Ailleurs si j’y suis : Un pas de côté dans la forêt

Il y a des films comme ça qui ne paient pas de mine et qui n’ont pas la vocation d’être des chefs-d’œuvre mais qui touchent en plein cœur par leur histoire et la façon dont ils savent la raconter. Ailleurs si j’y suis est de ces films-là et alors qu’on commence le visionnage du film en se demandant pourquoi nous l’avons choisi (la lassitude du critique guette parfois, il faut être vigilant), nous finissons enchantés par la découverte de cette œuvre fantaisiste, véritable ode au pas de côté, important à prendre régulièrement au cours de notre vie pour avoir sur elle une meilleure perspective.

Mis sous pression par sa famille (sa femme veut divorcer, son père se croit sans cesse mourant) et par son travail (son patron lui a proposé de reprendre sa boîte alors qu’un chantier ne se passe pas comme il faut), Mathieu, sur un coup de tête, s’enfonce dans la forêt pour y rester. Sans rien faire là-bas en plein milieu de la nature, Mathieu profite de lui et de son temps libre. Et la première chose maline que va faire le film, c’est de délaisser assez rapidement Mathieu pour aller s’intéresser à tout ceux gravitant autour de lui et que son départ met face à leurs propres peurs, à leur propre existence. Catherine, sa femme, envisage un voyage avec un potentiel amant. Stéphane, son meilleur ami, se demande s’il est réellement fait pour être père. Guy, son patron, songe à vendre sa société à son pire ennemi.
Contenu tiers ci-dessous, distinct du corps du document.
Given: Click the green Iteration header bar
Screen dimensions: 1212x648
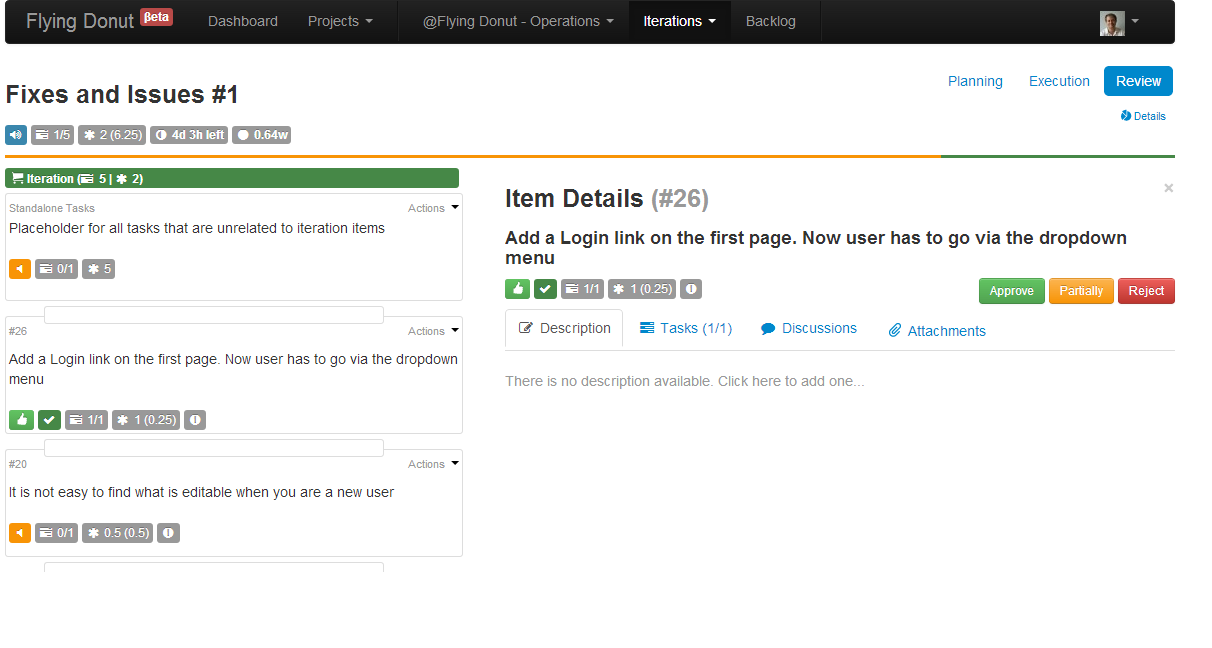Looking at the screenshot, I should pos(232,178).
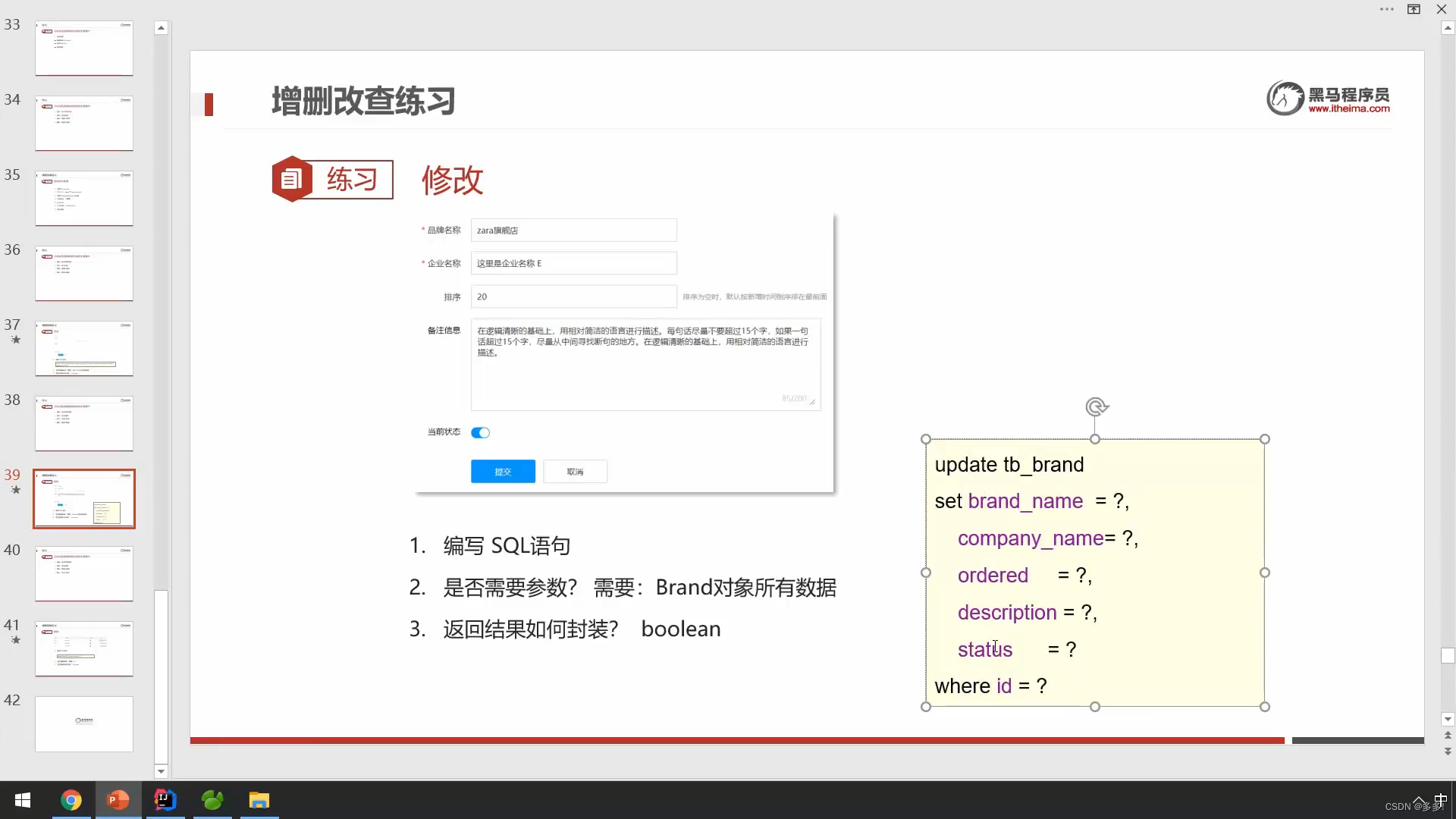Click the Show Ribbon icon at top right
The height and width of the screenshot is (819, 1456).
[1414, 9]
Alors que tout ce qui se déroule autour de Mathieu est contraire à toute forme classique de narration (il ne se passe rien, un aspect du scénario ayant d’ailleurs gêné certains financiers comme le souligne le réalisateur François Pirot), c’est tout ce qui se déroule à côté qui intéresse car les remises en perspective que traversent les personnages sont proches des interrogations que l’on peut nous-mêmes avoir. Qui n’a jamais songé à prendre du recul sur soi et à changer de vie ? Qui s’est déjà demandé si l’existence qu’il menait était réellement celle voulue ? Des interrogations saines permettant de mieux se regarder en face et de définir les objectifs que l’on se fixe afin de continuer à avancer et que le film met en avant de façon légère dans un récit fantaisiste ‘’mélancomique’’ pour reprendre les termes du réalisateur.

Difficile de ne pas s’attacher à cette galerie de personnages en perdition d’autant qu’ils sont parfaitement touchants dans leurs maladresses et incarnés par de fabuleux acteurs (Jérémie Renier, Samir Guesmi, Jean-Luc Bideau, Jackie Berroyer et Suzanne Clément qu’on ne voit décidément jamais assez) capables de leur donner corps instantanément avec une profonde empathie. La mise en scène de François Pirot, jouant sur deux formats différents (le cadre se resserre dans la forêt, prenant une dimension onirique volontairement assumée, le lieu servant de catalyseur et de point de chute à quasiment tous les personnages à un moment ou un autre) achève de donner au film une saveur particulière et en fait une découverte tout à fait précieuse, idéale bouffée d’air frais dans une période troublée.